## WHAT IS NEEDED
Only one portion of the data is to be written out: from the line bearing "Click the Fill" through the line bearing "Task: Click the favorites". Write it exactly as it appears.

Dataset entries:

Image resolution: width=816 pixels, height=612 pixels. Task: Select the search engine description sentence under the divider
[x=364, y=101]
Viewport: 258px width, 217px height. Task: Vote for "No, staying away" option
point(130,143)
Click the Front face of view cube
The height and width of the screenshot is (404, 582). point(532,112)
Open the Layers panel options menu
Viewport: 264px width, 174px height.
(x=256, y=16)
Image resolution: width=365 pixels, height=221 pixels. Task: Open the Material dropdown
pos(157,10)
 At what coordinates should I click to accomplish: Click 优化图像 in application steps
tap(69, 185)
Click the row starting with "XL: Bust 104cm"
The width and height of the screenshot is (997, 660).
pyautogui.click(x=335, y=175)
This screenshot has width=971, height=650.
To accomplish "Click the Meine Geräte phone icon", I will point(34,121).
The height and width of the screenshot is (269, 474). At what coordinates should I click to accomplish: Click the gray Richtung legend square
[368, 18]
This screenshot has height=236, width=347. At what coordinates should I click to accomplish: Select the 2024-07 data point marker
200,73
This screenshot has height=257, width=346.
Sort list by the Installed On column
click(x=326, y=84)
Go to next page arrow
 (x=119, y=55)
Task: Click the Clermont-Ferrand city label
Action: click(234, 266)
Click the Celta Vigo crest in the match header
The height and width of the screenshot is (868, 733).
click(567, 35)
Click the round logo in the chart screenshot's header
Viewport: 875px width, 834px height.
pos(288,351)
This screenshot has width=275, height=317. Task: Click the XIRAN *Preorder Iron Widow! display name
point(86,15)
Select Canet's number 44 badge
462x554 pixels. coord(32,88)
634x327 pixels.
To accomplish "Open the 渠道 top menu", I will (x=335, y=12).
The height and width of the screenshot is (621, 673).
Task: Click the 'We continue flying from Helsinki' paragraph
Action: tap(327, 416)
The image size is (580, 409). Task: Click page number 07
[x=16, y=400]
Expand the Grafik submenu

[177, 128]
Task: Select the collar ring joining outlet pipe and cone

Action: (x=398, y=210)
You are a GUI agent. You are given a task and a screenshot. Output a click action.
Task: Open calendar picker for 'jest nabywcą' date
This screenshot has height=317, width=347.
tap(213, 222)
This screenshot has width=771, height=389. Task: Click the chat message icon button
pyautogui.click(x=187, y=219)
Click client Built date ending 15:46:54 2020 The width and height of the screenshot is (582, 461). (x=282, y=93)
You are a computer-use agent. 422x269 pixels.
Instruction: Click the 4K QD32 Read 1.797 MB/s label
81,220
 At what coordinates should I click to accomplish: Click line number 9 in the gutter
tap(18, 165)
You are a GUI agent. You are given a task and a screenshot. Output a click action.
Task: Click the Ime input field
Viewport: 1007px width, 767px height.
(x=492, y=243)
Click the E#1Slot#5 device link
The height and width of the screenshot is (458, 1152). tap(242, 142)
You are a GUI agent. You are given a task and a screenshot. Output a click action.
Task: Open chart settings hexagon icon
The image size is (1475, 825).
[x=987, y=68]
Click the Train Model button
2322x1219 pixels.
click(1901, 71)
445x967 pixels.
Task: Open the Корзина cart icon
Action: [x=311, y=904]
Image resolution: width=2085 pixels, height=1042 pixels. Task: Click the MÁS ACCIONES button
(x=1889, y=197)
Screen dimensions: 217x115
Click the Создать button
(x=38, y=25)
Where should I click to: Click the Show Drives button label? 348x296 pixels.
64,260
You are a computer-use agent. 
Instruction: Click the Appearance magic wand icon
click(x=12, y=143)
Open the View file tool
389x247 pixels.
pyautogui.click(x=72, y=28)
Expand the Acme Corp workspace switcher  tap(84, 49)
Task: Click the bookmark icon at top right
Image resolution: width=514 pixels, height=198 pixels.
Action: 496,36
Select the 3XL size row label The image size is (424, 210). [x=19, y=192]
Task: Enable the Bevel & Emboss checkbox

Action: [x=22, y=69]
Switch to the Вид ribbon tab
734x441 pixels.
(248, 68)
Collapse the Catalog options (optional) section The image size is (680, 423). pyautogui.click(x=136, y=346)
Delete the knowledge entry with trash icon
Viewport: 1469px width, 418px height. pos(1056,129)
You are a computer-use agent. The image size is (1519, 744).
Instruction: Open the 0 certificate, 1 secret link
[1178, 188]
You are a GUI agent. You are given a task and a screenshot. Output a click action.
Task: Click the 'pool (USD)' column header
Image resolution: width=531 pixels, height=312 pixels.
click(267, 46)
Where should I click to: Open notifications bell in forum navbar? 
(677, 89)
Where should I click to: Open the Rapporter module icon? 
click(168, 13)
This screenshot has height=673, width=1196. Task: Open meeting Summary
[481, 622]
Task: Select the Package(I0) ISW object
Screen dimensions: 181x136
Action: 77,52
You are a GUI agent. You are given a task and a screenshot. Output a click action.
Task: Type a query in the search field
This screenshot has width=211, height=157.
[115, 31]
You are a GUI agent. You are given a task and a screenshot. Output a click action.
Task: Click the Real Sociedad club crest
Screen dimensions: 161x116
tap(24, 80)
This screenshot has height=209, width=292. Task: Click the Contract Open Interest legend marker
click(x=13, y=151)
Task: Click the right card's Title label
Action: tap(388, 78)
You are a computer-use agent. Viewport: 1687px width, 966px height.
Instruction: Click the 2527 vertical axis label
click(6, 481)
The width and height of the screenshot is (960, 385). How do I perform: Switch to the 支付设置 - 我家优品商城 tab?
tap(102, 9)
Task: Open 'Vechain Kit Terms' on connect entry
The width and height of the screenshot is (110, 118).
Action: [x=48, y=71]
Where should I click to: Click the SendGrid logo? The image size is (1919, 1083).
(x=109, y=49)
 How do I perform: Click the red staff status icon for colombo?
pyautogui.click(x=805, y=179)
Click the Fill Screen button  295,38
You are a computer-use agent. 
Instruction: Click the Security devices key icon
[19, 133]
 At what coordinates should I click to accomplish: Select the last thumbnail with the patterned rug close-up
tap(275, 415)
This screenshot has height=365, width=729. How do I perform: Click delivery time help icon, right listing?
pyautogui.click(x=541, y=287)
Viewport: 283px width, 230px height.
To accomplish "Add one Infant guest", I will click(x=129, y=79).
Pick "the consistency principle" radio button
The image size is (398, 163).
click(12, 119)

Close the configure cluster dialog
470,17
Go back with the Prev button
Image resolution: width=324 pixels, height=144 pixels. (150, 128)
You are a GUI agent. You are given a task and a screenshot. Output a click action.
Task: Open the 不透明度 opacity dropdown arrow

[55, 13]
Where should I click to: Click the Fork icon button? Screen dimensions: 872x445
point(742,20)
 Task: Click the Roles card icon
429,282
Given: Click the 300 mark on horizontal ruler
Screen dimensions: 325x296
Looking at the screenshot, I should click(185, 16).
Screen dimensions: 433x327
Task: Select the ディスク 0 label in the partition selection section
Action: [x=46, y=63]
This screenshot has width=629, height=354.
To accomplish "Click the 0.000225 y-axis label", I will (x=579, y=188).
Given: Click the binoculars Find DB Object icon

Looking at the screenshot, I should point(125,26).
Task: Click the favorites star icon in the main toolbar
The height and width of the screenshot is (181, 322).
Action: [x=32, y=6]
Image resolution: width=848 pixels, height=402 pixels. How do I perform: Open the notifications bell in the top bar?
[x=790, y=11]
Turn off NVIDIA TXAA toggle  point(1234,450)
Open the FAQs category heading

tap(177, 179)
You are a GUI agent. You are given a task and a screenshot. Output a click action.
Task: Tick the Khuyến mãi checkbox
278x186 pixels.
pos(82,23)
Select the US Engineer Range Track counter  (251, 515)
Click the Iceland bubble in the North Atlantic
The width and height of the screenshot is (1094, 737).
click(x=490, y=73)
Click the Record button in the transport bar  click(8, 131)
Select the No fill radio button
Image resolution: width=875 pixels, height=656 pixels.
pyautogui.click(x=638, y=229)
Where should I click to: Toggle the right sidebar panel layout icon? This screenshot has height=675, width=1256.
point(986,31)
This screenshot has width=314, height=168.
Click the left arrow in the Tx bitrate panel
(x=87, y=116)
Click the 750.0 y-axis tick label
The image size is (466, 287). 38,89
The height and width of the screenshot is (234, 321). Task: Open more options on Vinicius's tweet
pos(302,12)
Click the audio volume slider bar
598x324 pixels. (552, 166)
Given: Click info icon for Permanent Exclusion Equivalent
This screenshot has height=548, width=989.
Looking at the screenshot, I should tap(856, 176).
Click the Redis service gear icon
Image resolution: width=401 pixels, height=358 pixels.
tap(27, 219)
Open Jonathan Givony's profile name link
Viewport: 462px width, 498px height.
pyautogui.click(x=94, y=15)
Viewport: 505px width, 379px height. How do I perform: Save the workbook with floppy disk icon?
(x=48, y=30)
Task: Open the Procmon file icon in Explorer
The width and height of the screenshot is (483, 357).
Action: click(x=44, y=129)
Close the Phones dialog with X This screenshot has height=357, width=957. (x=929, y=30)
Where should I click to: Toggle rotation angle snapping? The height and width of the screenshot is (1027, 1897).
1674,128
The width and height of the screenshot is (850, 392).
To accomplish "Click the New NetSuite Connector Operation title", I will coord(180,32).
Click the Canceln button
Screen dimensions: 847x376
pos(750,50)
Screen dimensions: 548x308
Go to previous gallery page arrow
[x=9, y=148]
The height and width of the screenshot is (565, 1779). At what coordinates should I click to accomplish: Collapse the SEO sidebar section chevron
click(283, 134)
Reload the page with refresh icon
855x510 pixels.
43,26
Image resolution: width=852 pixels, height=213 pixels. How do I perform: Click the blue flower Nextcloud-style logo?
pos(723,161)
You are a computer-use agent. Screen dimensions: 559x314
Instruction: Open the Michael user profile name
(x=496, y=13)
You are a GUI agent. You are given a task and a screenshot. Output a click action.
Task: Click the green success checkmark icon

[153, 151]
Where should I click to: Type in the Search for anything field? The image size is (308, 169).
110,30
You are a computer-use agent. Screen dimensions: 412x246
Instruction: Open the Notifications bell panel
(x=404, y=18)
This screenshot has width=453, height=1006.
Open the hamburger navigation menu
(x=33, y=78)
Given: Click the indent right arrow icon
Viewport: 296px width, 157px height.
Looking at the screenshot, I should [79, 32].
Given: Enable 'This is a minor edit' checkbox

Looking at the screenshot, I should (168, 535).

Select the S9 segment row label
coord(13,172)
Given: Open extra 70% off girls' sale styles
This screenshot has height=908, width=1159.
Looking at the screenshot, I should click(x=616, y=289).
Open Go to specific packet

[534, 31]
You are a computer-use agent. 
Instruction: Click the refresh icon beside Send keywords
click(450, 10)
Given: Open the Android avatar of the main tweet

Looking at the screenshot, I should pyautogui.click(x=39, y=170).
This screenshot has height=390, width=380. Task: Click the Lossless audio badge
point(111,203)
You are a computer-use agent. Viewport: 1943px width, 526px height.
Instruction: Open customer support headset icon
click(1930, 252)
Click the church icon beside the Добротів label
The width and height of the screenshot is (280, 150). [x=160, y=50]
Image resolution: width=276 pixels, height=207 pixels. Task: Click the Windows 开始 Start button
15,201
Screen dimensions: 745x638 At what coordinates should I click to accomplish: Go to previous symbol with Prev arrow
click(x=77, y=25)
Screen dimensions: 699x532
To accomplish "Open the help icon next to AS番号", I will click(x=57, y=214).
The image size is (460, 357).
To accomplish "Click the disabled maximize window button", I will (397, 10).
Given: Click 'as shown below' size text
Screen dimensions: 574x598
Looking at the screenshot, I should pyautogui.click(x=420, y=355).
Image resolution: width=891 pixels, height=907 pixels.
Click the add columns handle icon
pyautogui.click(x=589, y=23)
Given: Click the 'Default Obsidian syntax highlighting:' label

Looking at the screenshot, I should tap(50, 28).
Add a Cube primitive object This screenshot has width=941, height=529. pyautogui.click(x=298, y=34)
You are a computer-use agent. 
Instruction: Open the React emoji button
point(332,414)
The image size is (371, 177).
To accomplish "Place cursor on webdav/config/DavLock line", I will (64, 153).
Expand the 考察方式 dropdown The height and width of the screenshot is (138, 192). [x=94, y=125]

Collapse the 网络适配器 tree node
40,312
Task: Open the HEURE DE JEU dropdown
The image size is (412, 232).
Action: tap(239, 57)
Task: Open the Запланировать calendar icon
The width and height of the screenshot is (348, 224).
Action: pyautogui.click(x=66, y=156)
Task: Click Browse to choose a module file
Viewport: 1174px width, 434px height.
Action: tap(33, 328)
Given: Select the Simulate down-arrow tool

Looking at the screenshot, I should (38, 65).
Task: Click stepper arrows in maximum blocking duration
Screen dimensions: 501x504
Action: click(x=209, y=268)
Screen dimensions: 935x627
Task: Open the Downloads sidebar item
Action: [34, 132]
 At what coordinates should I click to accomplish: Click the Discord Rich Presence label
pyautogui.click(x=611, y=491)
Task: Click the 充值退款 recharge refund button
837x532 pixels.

## RESULT
Click the Fill Screen button  295,38
You are a computer-use agent. 
Instruction: Click the Security devices key icon
[19, 133]
 At what coordinates should I click to accomplish: Select the last thumbnail with the patterned rug close-up
tap(275, 415)
This screenshot has height=365, width=729. How do I perform: Click delivery time help icon, right listing?
pyautogui.click(x=541, y=287)
Viewport: 283px width, 230px height.
To accomplish "Add one Infant guest", I will click(x=129, y=79).
Pick "the consistency principle" radio button
The image size is (398, 163).
click(12, 119)

Close the configure cluster dialog
470,17
Go back with the Prev button
Image resolution: width=324 pixels, height=144 pixels. (150, 128)
You are a GUI agent. You are given a task and a screenshot. Output a click action.
Task: Open the 不透明度 opacity dropdown arrow

[55, 13]
Where should I click to: Click the Fork icon button? Screen dimensions: 872x445
point(742,20)
 Task: Click the Roles card icon
429,282
Given: Click the 300 mark on horizontal ruler
Screen dimensions: 325x296
Looking at the screenshot, I should click(185, 16).
Screen dimensions: 433x327
Task: Select the ディスク 0 label in the partition selection section
Action: [x=46, y=63]
This screenshot has width=629, height=354.
To accomplish "Click the 0.000225 y-axis label", I will (x=579, y=188).
Given: Click the binoculars Find DB Object icon

Looking at the screenshot, I should point(125,26).
Task: Click the favorites star icon in the main toolbar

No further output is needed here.